疫病
この世界の月は魔力を発しています。
ちなみに太陽は神力を発しています。
だからアンデッドは太陽光が苦手なのです。
冷夏視点です。
「話しは聞きましたかレイカ?」
私が首を横にふると
「では説明します。アヤメは着替えて来なさい。」
大地母神殿の裏門から入ると、学問所の先生をしているケリー上級神官が出迎えてくれた。

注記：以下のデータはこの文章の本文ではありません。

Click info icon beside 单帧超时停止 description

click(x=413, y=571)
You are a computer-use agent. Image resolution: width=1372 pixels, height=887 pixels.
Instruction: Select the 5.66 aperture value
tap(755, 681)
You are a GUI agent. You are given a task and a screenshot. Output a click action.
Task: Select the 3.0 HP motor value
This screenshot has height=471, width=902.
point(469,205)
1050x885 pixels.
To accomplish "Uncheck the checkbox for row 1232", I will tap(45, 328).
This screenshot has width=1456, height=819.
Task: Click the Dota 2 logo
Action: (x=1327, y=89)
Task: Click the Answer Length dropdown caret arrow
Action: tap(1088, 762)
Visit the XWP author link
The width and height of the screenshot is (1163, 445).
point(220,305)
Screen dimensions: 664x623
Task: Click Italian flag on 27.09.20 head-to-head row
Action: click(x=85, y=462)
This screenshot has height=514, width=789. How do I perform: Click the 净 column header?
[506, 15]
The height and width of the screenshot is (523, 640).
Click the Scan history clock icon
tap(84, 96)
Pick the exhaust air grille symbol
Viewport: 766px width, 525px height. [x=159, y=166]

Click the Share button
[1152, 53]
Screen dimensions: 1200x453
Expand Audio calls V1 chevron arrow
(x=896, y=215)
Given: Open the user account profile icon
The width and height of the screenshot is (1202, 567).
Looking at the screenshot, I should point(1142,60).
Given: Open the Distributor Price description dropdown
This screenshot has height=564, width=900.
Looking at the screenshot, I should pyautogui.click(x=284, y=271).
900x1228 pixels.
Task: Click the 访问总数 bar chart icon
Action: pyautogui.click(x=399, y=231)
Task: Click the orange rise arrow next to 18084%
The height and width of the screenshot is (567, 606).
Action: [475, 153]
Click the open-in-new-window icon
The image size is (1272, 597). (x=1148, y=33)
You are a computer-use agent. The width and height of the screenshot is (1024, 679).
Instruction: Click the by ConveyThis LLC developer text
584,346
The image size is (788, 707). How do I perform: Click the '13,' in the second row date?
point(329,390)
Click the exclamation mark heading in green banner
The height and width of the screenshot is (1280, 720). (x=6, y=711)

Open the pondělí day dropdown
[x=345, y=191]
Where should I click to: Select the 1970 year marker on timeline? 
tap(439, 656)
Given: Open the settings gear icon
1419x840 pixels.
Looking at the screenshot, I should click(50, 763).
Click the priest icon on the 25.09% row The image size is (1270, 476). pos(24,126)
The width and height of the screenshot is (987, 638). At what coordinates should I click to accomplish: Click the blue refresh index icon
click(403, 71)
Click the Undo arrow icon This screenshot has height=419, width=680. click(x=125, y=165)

ちなみに正門はこの時間は閉じていて、朝の鐘で開き夕の鐘で閉まる。
神聖魔法をその身に宿して戦う聖戦士を除き、大地母神殿の神官は全員女性だから男性は夜は敷地内に居ない。
……事になっているらしい。
個室ある上級神官の部屋に朝まで……。
とかの話は定番な盛り上がる話だったりするから。
うん、みんな、耳年増だよ。
「10日ほど前から1人の歩き巫女が熱を出して寝込んでいたのですが……」
ケリー先生が神殿の敷地の端の方に向かって歩きながら話す。
私はそのあとに続いて歩いてゆく。
実はちょっと早足なので息が苦しいんだけど……。
先生は歩くのが早い。
後ろからアヤメちゃんが走ってくる。
あれ?まだ帯刀している。
「……どうやらライカンスロープ症のおそれがあるのです。」
私は神妙に頷く。
もちろん、さっぱりわからない。
「(マドウ。ウイキ的解説お願いね。)」
『ライカンスロープ症とは人間が半獣半人に変化してしまう呪い的な病の総称。』
『狼や虎、珍しくは鰐などに変化する症例があるが、多いのは狼だな。』
ケリー先生と私、そしてアヤメちゃんの3人は大地母神殿の端にある旧隔離病棟に到着した。
新しい隔離病棟はもう少し通常病棟に近い。
旧隔離病棟は通常は物置きとして使われている。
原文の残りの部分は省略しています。